> [Your objective] Can you copy out the data word for word, from the line with "Given: Click the" to the line with "Action: pos(32,466)", including both of those lines? Omit the pictures.

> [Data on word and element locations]
## start

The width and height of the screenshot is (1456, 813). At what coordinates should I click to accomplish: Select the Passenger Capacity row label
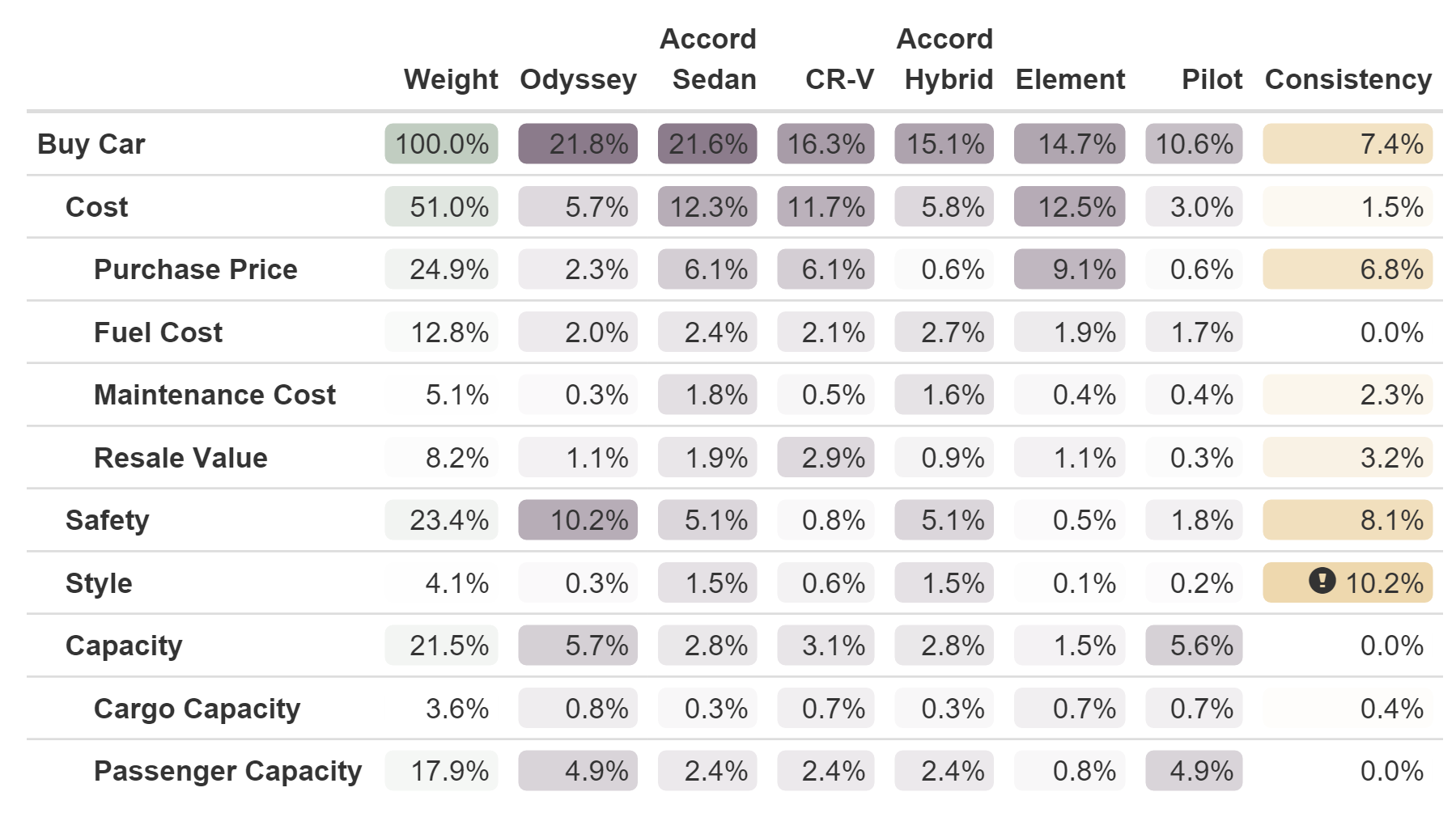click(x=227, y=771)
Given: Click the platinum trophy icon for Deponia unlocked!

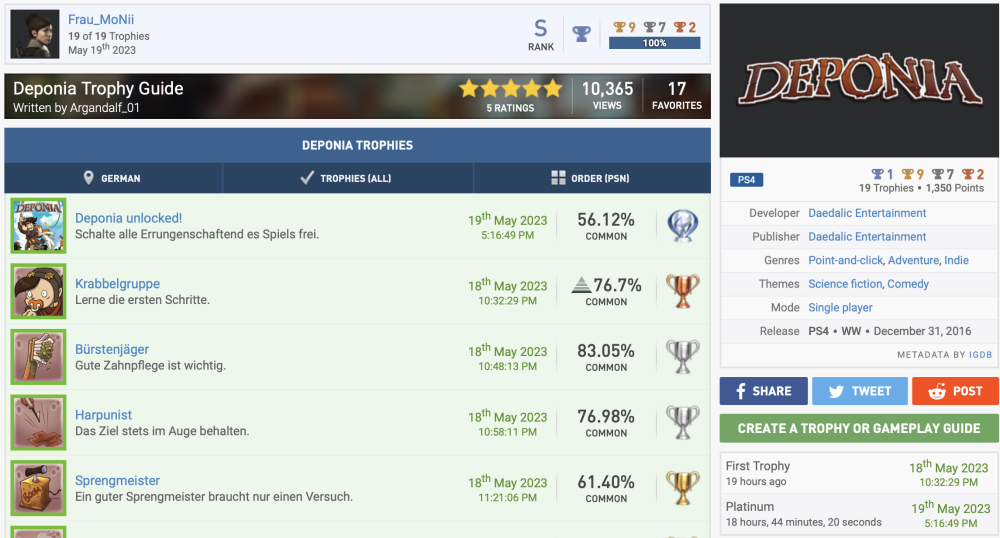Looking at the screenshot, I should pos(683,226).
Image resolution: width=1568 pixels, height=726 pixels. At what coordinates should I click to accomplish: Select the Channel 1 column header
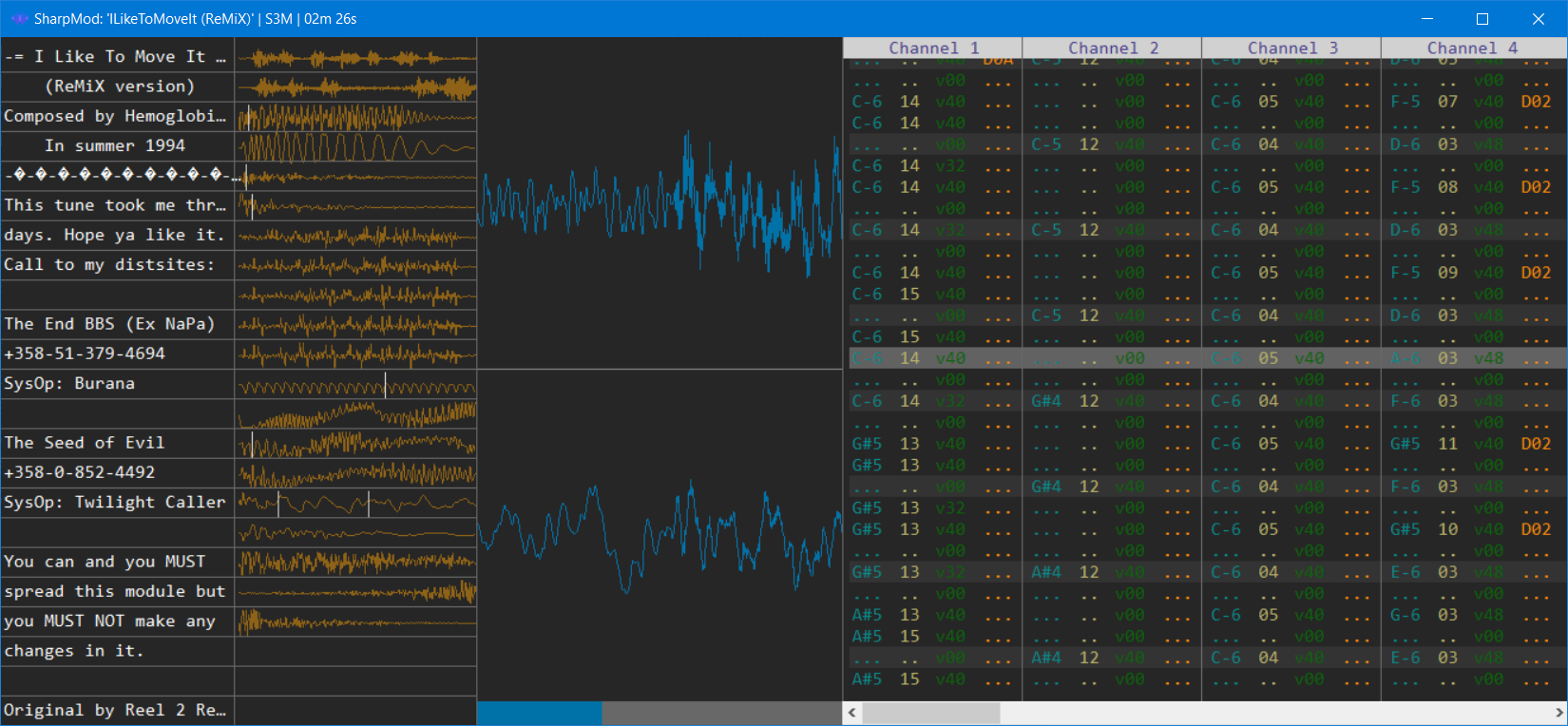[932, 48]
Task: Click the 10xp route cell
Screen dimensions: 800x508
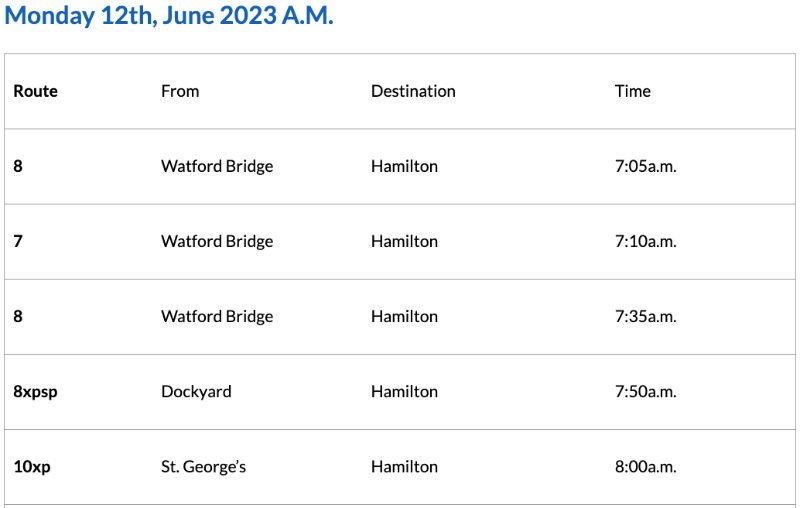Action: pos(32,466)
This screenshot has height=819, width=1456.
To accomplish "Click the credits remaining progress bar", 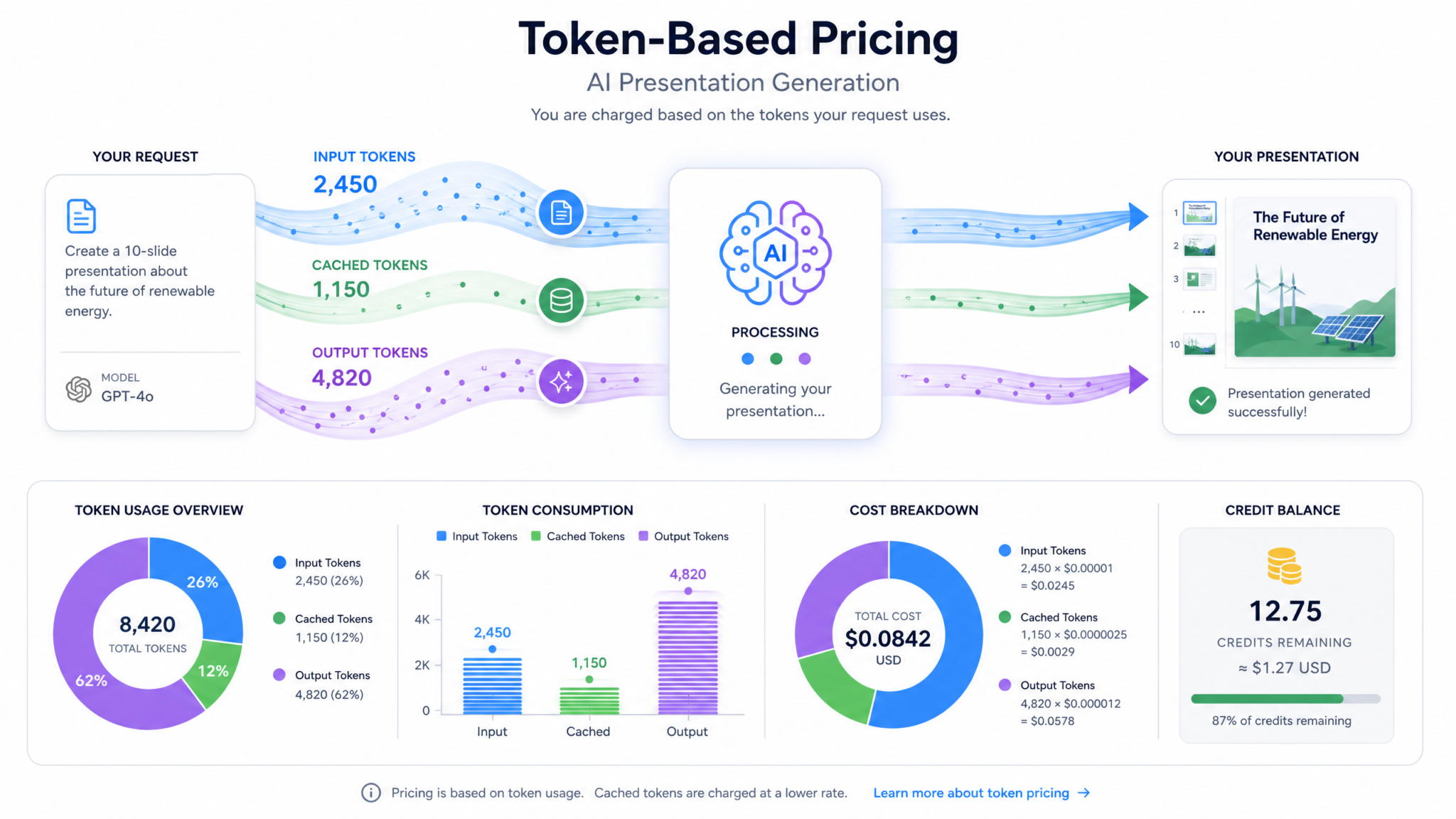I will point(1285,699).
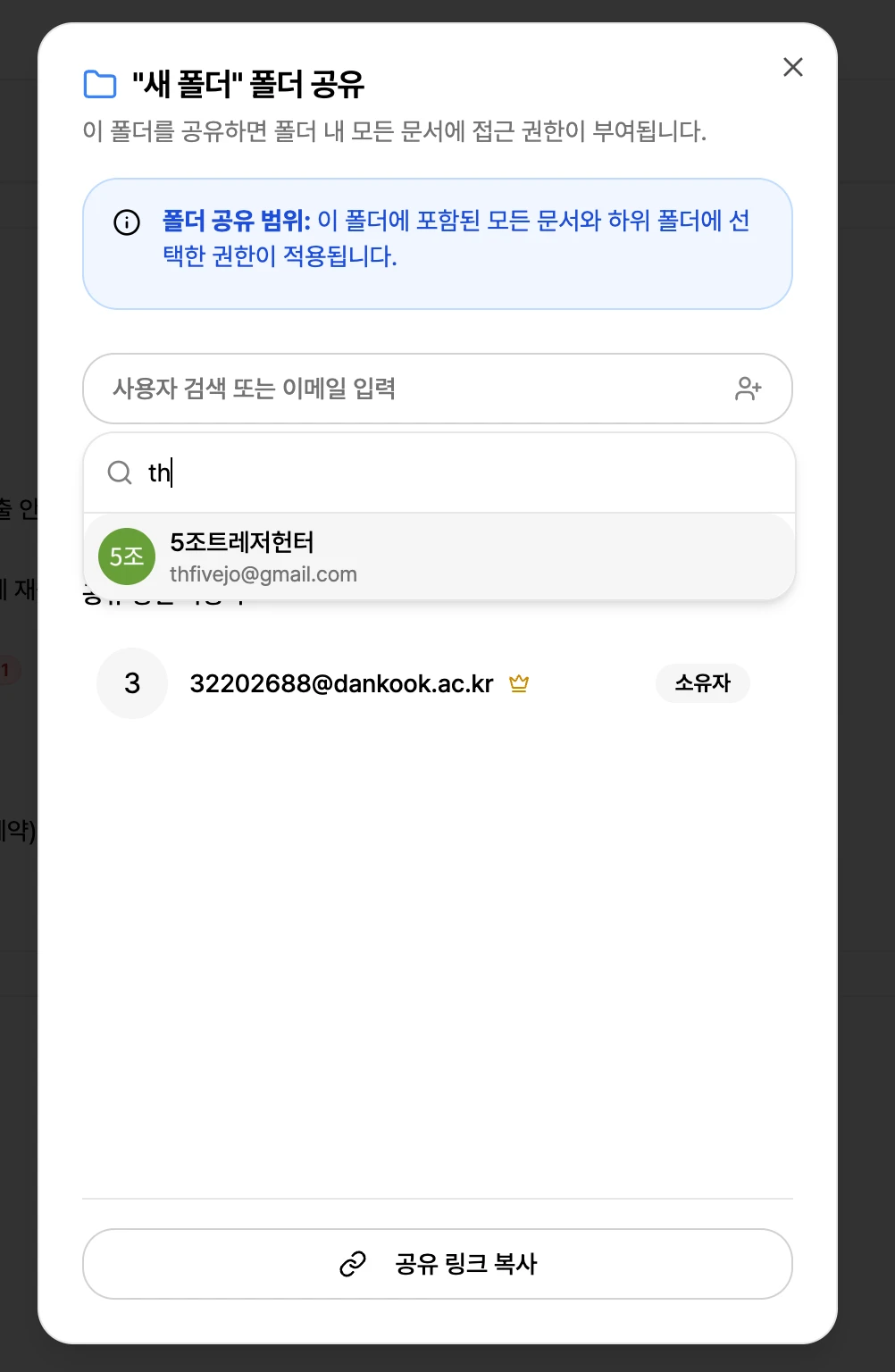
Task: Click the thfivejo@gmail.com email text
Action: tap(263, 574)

## end

> [Response to the task]
Given: Click the platinum trophy icon for Deponia unlocked!

Looking at the screenshot, I should pos(683,226).
Image resolution: width=1568 pixels, height=726 pixels. At what coordinates should I click to accomplish: Select the Channel 1 column header
[932, 48]
Task: Click the 10xp route cell
Screen dimensions: 800x508
Action: pos(32,466)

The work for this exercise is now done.